Quote the part of the forum thread on storing Excel files in SQL Server as BLOBs that lies between "It produced an" and "evidence of absence.", inclusive.
## BEGIN Source excerpt
Excel blobs & BCP extract commands...

  • Hi everyone, I have been asked to investigate storing Excel files in Sql Server as a BLOB. These files could be of any size and I will not know what headers they will have beforehand. They could have multiple sheets per Excel. We may need to re-constitute the file/s promptly at any stage.

    I haven't used blobs before so in an effort to get my head around this I created a test database called: "Scratch" and a table inside it called: "TestBlob". Here is the table structure:

    CREATE TABLE dbo.TestBlob -- Table where BLOB will be stored 
    (
    tbId int IDENTITY(1,1) NOT NULL,
    tbName varchar (50) NULL,
    tbDesc varchar (100) NULL,
    tbBin varbinary (max) NULL
    )

    I was able to load a simple Excel file (literally 1 column)

    Insert TestBlob(tbName, tbDesc, tbBin) Select 'C:\Test_Excel_Files\simple1.xlsx','Files',
    BulkColumn from Openrowset( Bulk 'C:\Test_Excel_Files\simple 1.xlsx', Single_Blob) as tb

    Extracting it has proved to be more problematic. I used a BCP command I found online and modified acordingly. It needs a format file also (which I called simple.fmt).

    Here is the code I used:

    DECLARE @sqlExtract VARCHAR(1000);
    SET @sqlExtract = 'bcp "SELECT tbBin FROM Scratch.dbo.TestBlob where tbId = 1 " QUERYOUT C:\BlobTestOut\simple1Out.xlsx -T -f "C:\BlobTestOut\Formatfile\simple1.fmt" -S ' + @@SERVERNAME;
    EXEC master.dbo.xp_cmdshell @sqlExtract;

    The format file is below:

    <?xml version="1.0"?> 
    <BCPFORMAT xmlns="http://schemas.microsoft.com/sqlserver/2004/bulkload/format" xmlns:xsi="http://www.w3.org/2001/XMLSchema-instance">
    <RECORD>
    <FIELD ID="1" xsi:type="CharTerm" TERMINATOR="\t" MAX_LENGTH="7"/>
    </RECORD>
    <ROW>
    <COLUMN SOURCE="1" NAME="Salary" xsi:type="SQLSMALLINT"/>
    </ROW>
    </BCPFORMAT>

    It produced an output but when I try to open it I get the error message: "Excel cannot open the file because the file format or file extension is not valid"

    I would appreciate if you could indicate where I am going wrong or perhaps a better approach. I am conscious of the fact that in the future I will not know the header format of the Excel files so a format file approach could be useless and hence is there a better extract command?

    Comments/suggestions/guidance greatly appreciated...

    J.

  • Are you looking to store the entire file as a single BLOB, or import its contents as individual columns?

    The absence of evidence is not evidence of absence.
    Martin Rees

    You can lead a horse to water, but a pencil must be lead.
    Stan Laurel

  • thats an invalid format file for what you need.

    see  https://jahaines.blogspot.com/2009/10/exporting-binary-files-to-file-system.html for a full example of what you can do - and you should likely reconsider using bcp for this - a client tool likely should be the one extracting and saving the file, not the server

     

  • Did you investigate Filestream or FileTable options ?
## END Source excerpt
## BEGIN Provided data
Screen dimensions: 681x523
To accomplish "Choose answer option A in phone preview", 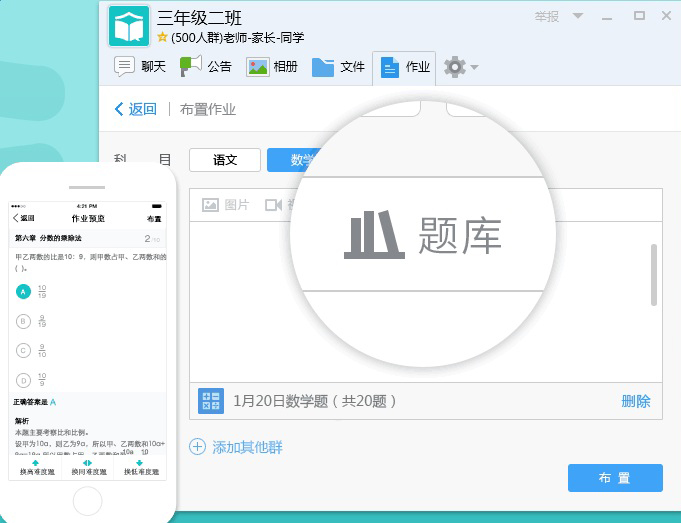I will (x=23, y=291).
## END Provided data
### Solved problem
It produced an output but when I try to open it I get the error message: "Excel cannot open the file because the file format or file extension is not valid"

    I would appreciate if you could indicate where I am going wrong or perhaps a better approach. I am conscious of the fact that in the future I will not know the header format of the Excel files so a format file approach could be useless and hence is there a better extract command?

    Comments/suggestions/guidance greatly appreciated...

    J.

  • Are you looking to store the entire file as a single BLOB, or import its contents as individual columns?

    The absence of evidence is not evidence of absence.